■ Données fournies

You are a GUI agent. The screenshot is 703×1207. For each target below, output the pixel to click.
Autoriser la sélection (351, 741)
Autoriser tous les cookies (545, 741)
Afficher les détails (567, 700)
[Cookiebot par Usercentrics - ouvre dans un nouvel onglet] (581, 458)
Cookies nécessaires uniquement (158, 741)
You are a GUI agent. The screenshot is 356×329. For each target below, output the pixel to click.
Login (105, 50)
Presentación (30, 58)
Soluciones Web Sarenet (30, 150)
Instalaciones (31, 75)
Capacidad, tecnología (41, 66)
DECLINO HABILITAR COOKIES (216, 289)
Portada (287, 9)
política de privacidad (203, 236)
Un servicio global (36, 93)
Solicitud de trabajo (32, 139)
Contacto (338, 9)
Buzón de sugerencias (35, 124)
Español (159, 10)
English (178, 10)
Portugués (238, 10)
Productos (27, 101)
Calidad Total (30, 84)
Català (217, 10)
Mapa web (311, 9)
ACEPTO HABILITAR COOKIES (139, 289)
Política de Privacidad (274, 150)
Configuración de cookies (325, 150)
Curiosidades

■ Consigne
Convertis l'ensemble des lignes ci-dessus en une liste JSON de chaînes, à raison d'une chaîne par ligne, sans les lignes vides.

■ Réponse attendue
[
  "You are a GUI agent. The screenshot is 703×1207. For each target below, output the pixel to click.",
  "Autoriser la sélection (351, 741)",
  "Autoriser tous les cookies (545, 741)",
  "Afficher les détails (567, 700)",
  "[Cookiebot par Usercentrics - ouvre dans un nouvel onglet] (581, 458)",
  "Cookies nécessaires uniquement (158, 741)",
  "You are a GUI agent. The screenshot is 356×329. For each target below, output the pixel to click.",
  "Login (105, 50)",
  "Presentación (30, 58)",
  "Soluciones Web Sarenet (30, 150)",
  "Instalaciones (31, 75)",
  "Capacidad, tecnología (41, 66)",
  "DECLINO HABILITAR COOKIES (216, 289)",
  "Portada (287, 9)",
  "política de privacidad (203, 236)",
  "Un servicio global (36, 93)",
  "Solicitud de trabajo (32, 139)",
  "Contacto (338, 9)",
  "Buzón de sugerencias (35, 124)",
  "Español (159, 10)",
  "English (178, 10)",
  "Portugués (238, 10)",
  "Productos (27, 101)",
  "Calidad Total (30, 84)",
  "Català (217, 10)",
  "Mapa web (311, 9)",
  "ACEPTO HABILITAR COOKIES (139, 289)",
  "Política de Privacidad (274, 150)",
  "Configuración de cookies (325, 150)",
  "Curiosidades"
]